Добраться до первоисточника этих предметов не умею. Нет ли тут самозарождения?
На вечере у соседей Шкловского Маяковский, очутившись рядом со мной, от нечего говорить расспрашивал про ленинградцев. Сначала про В., потом про Валю Р., потом спросил: «А что делает Тихонов?» — «Как вам понравилась последняя книга Тихонова, В. В.?» — «Я не читал», — ответил Маяковский рассеянно и при этом ничуть не подчеркнуто. Разговор происходил месяцев через пять после выхода «Поисков героя». Шкловский дал мне честное слово, что не читал «Архаистов и Пушкина»: «Вы же знаете, я этими вопросами не занимаюсь...»
А я даже не имею твердой уверенности в том, что это шутка.
Была сегодня на «Одержимом» Бестера Кейтона. Этот фильм — необыкновенно высокое искусство. Никогда театр не давал мне этого ощущения эстетической полноты и безукоризненной построенности вещи, ощущения стопроцентной конструктивности, то есть дана всепроникающая конструкция — и ничего в остатке. Надо думать, что театр, не располагающий принципом единства материала, и не может добиться этого эффекта. Другое дело, если бы театр остался при том мнении, что он есть искусство актера. Можно вообразить великую конструкцию человеческого голоса и тела (вот почему убедительна хореография, как искусство точное и однородное по своему материалу).
Нас же хотят уверить в том, что механизм современного театра очень точен. Да, конструкции, костюмы, свет работают аккуратно, а человек, как бы ни были выдрессированы его жесты, вторгается в это своим живым голосом со своим непредвиденным тембром, живым лицом со следами грима, пота и усталости.
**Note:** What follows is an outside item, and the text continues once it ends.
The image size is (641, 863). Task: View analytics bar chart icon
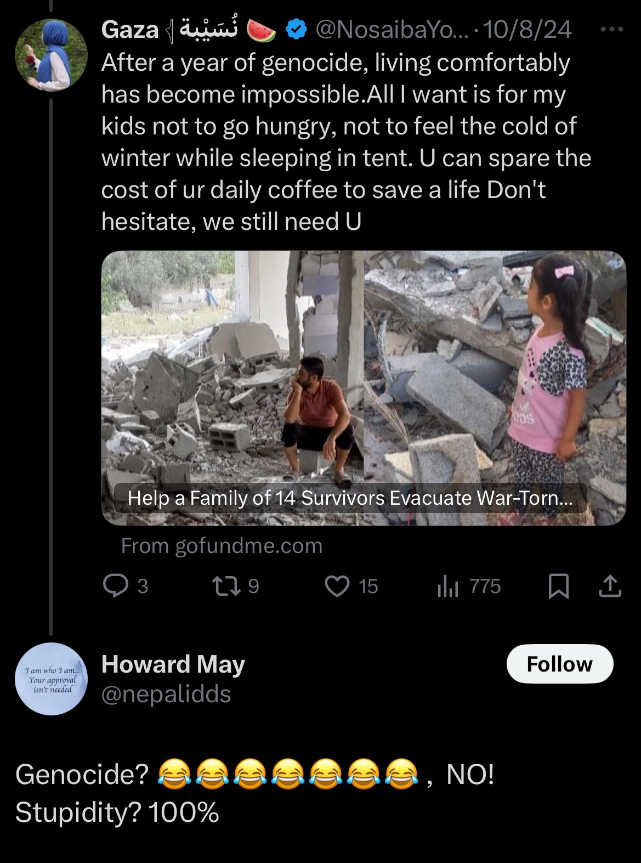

Когда же актер играет хорошо, как блестяще играют Ильинский, Бабанова, Зайчиков у Мейерхольда в «Рогоносце» (удивительный спектакль), то он играет отдельно, мимо конструкции.
У театральности есть разные аспекты... Пафос профессиональной театральности с антрактами, буфетом и пожарным у запасного выхода — прошел мимо меня (между тем ему подвержены очень разборчивые люди). Полуэротическая, полубутафорская символика театра есть у Кузмина. Символика непременно закулисная и мелочная. Фетишизм всего неглавного, результативного и бокового в театре... до пыли на декорациях, которую можно бесцельно взять на ладонь, чтобы потом платком стереть ее с ладони.
Самым волнующим видом театральности является та, свойственная некоторым эпохам и некоторым культурным группам, символическая концепция, которая последовательно реализует старинную метафору: сцена — жизнь, занавес — смерть.
Это то, что переживал Блок, игравший Чацкого и Гамлета, писавший:
Я Гамлет — холодеет кровь...
Об этом написал Гете в «Вильгельме Мейстере», где полулюбительские спектакли обрастают всей философией жизни и философией искусства, а судьба героя совершается между строк Шекспира, которого декламирует плохой актер.